Car Nairy Baghramian fait naître, fondamentalement, un hiatus entre des formes avenantes, apparemment fonctionnelles qui refusent pourtant, lorsqu’on les observe de près, de s’accorder l’une à l’autre, de représenter même les éléments d’une catégorie identifiable, d’une famille. Une déception amère et une expérience douloureuse des frustrations du monde pour ces objets directement inspirés des jeux d’enfants, source originelle de plaisir mais aussi outils d’apprentissage de la manipulation dans l’espace. L’apprentissage chez l’artiste a donc quelque chose d’amer, à l’image de la grimace de cette enfant qui nous accompagne dans le parcours, immortalisée sur un fond bleu profond qui s’oppose à son tour aux pastels des objets qui peuplent la zone. Formées de deux parties, leur assemblage se fait plus forcé que véritablement « naturel » et la rencontre entre deux éléments d’un même tout ne se fait pas sans friction, voire sans dégâts lorsque l’on considère les éléments épars qui les jouxtent, comme autant de rejets appelant à une nouvelle disposition, à une réintégration dans un jeu ultérieur.
Très actuelle, cette sculpture a pourtant quelque chose de véritablement ludique et touchant qui dévoile une humeur malicieusement bougonne qui tourne, à son tour, à une forme d’humour qui n’est pas sans profondeur. L’esthétique ludique régressive est ici parfaitement assumée et, au contraire de certaines tendances de la sculpture actuelle, sert une problématique parfaitement articulée entre formes obscures et sentiments troubles que la rencontre avec l’inconnu, l’injonction à la légèreté et la capacité de l’enfant de s’emparer de tout objet pour l’intégrer à une fantaisie active élabore au sein de ce parcours avec élégance. K, M et Y, autant de noms d’œuvres qui sanctionnent la familiarité de ces formes géométriques avec l’apprentissage d’une langue, Nairy Baghramian nous invitant à la découverte de son abécédaire, autant de détours parfois nécessaires pour permettre la communauté de l’échange, la rencontre fructueuse avec les Misfits qui donnent leur titre à l’exposition.
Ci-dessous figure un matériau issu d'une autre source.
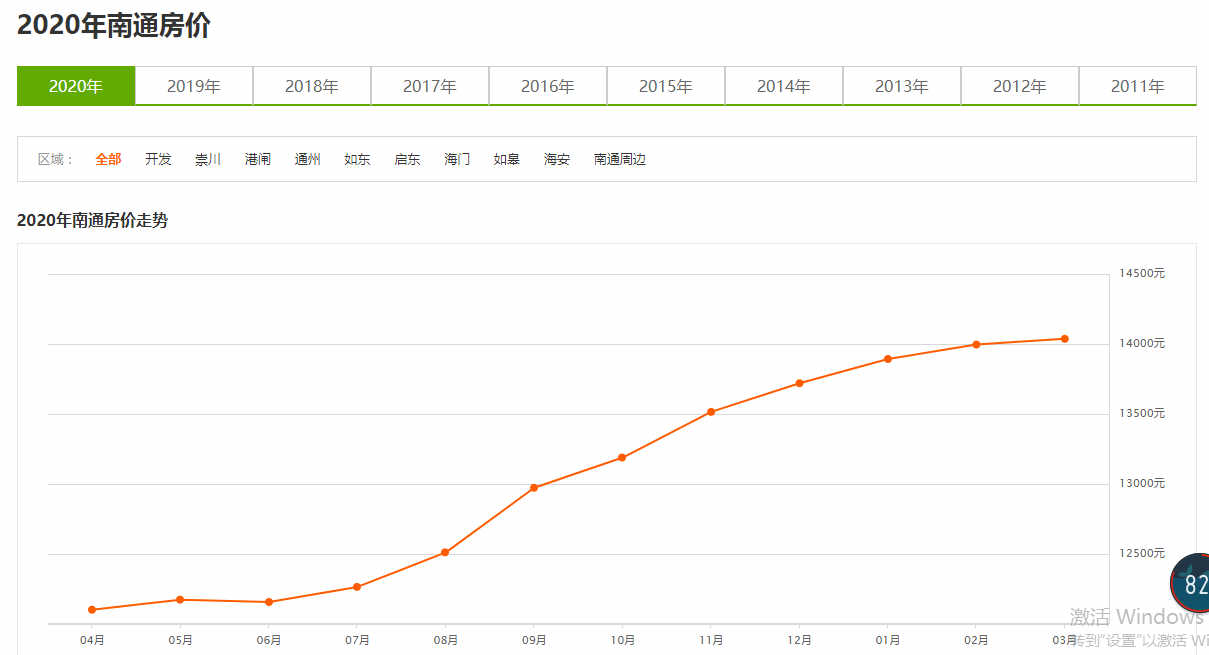
Task: Switch to the 2013年 tab
Action: 902,86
La majesté du sujet, l’histoire éminente de la sculpture, la vénérable institution du langage glissent à leur tour sur les faces irrégulières de ces sculptures qu’un colosse aurait tout aussi bien pu modeler de la pulpe de ses doigts.
Loin d’être une mise à l’écart du monde dans une rêverie post-conceptuelle, les lignes tortueuses de ces architectures du dysfonctionnement renvoient alors précisément à une manière de ressentir le réel, un renversement des proportions qui renvoient adultes et enfants dos à dos. Une perturbation analogue et pensée comme le miroir malicieux du sentiment d’« étrangèreté » de ces enfants devant le système rationnel d’un monde de leurs pendants, les adultes, qu’ils ne saisissent pas encore.
À notre tour donc de nous débattre avec ces formes qui, pour ludiques et « humaines » qu’elles apparaissent, jouissent d’un étrange pouvoir de déviation de nos attendus et nous plongent dans une stupeur qui trouve dans le renfrognement de la fillette qui nous y borde un écho saisissant, un paradigme de l’éducation renversant.